Deputado bolsonarista apresentou requerimento de urgência para votação do Projeto de Lei nº 490/2007, que ataca os direitos dos povos indígenas sobre seus territórios; ideia do governo é liquidar questão antes que o STF retome o julgamento, em 23 de junho
Por Mariana Franco Ramos
O deputado federal General Peternelli (União-SP) começou a colher assinaturas nesta terça-feira (19), Dia de Luta e Resistência dos Povos Indígenas, para colocar em votação no plenário da Câmara o regime de urgência do Projeto de Lei (PL) nº 490/2007, relativo ao Marco Temporal. O requerimento entrou no sistema na noite de segunda (18), poucas horas após o retorno aos trabalhos presenciais.

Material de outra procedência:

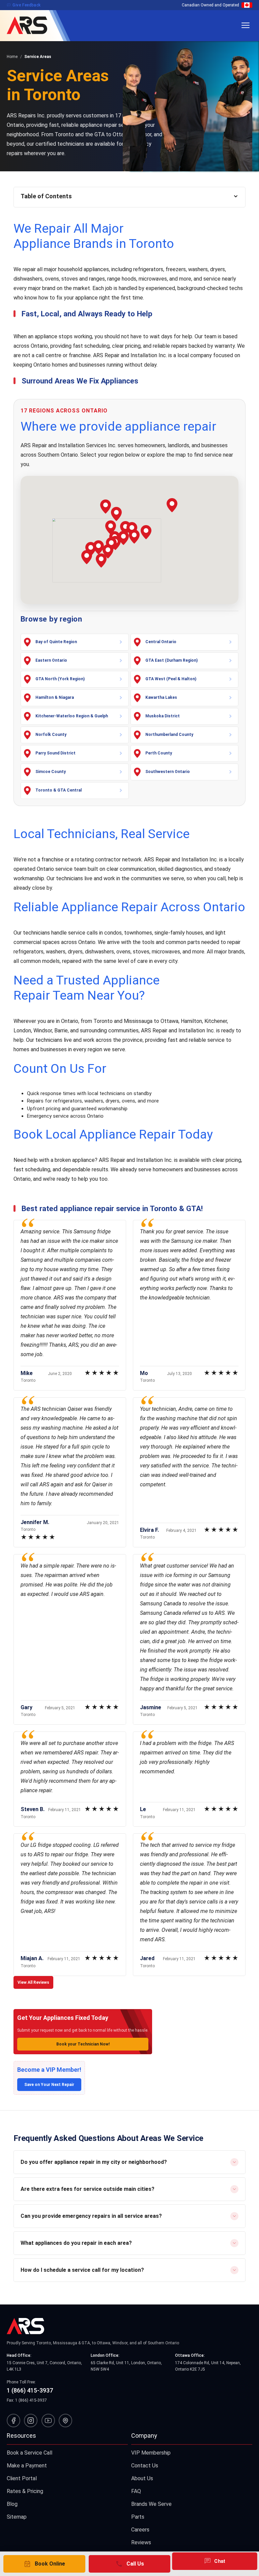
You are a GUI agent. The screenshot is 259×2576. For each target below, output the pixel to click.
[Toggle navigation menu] (245, 25)
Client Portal (22, 2478)
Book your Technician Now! (83, 2044)
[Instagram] (30, 2420)
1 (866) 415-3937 (30, 2390)
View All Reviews (33, 1982)
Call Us (129, 2564)
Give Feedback (24, 5)
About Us (142, 2478)
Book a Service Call (29, 2453)
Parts (137, 2517)
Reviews (141, 2542)
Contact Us (144, 2465)
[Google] (65, 2420)
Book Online (44, 2564)
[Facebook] (13, 2420)
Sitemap (17, 2517)
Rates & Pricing (25, 2491)
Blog (12, 2504)
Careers (140, 2529)
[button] (146, 532)
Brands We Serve (151, 2504)
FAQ (136, 2491)
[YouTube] (48, 2420)
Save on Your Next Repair (49, 2084)
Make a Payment (27, 2465)
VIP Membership (151, 2453)
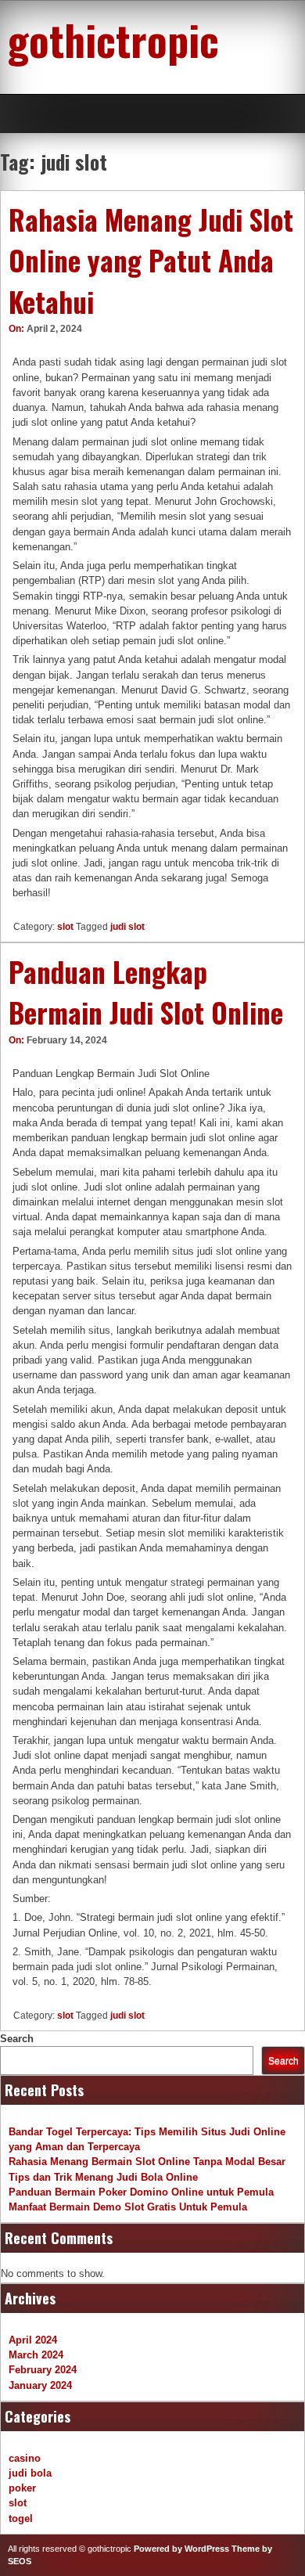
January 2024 (40, 2385)
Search (17, 2039)
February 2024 (43, 2370)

Se Peternelli conseguir o apoio de 257 parlamentares e o documento for aprovado, a matéria terá preferência sobre outras da ordem do dia, ficando dispensada a análise prévia nas comissões.

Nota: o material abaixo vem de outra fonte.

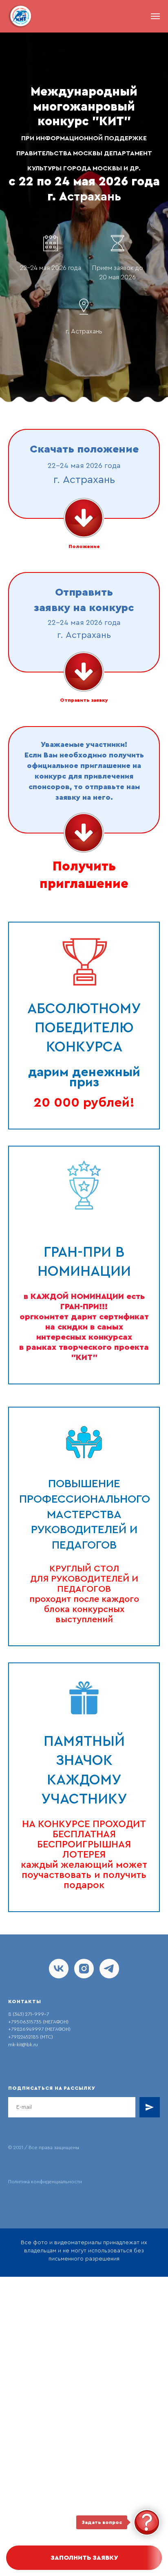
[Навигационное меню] (155, 16)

A ideia da base aliada é liquidar a questão antes de 23 de junho, quando o Supremo Tribunal Federal (STF) pretende retomar o julgamento de repercussão geral da TI Ibirama Laklãnõ, do povo Xokleng, suspenso em 15 de setembro por um pedido de vista do ministro Alexandre de Moraes. Naquela ocasião, apenas dois magistrados haviam votado: Edson Fachin foi contra o Marco Temporal, e Nunes Marques foi a favor.
A tese do Marco Temporal diz que indígenas só podem reivindicar a demarcação de terras que já eram ocupadas por eles antes da promulgação da Constituição de 1988. A decisão, que coloca em lados opostos povos do campo e ruralistas, pode definir o rumo de 303 processos de demarcação que estão em aberto no país.
No ano passado, representantes de mais de 200 etnias protestaram na Esplanada dos Ministérios. Eles voltaram a debater o tema durante o Acampamento Terra Livre, realizado na primeira quinzena de abril, em Brasília. Como o PL 191/2020, que regulamenta a mineração em terras indígenas, “travou” na Câmara, os ruralistas se voltam mais uma vez para o PL 490.
Confira abaixo o requerimento de Peternelli. A data e o número não aparecem porque, antes do documento ser protocolado oficialmente, é preciso colher o número mínimo de assinaturas.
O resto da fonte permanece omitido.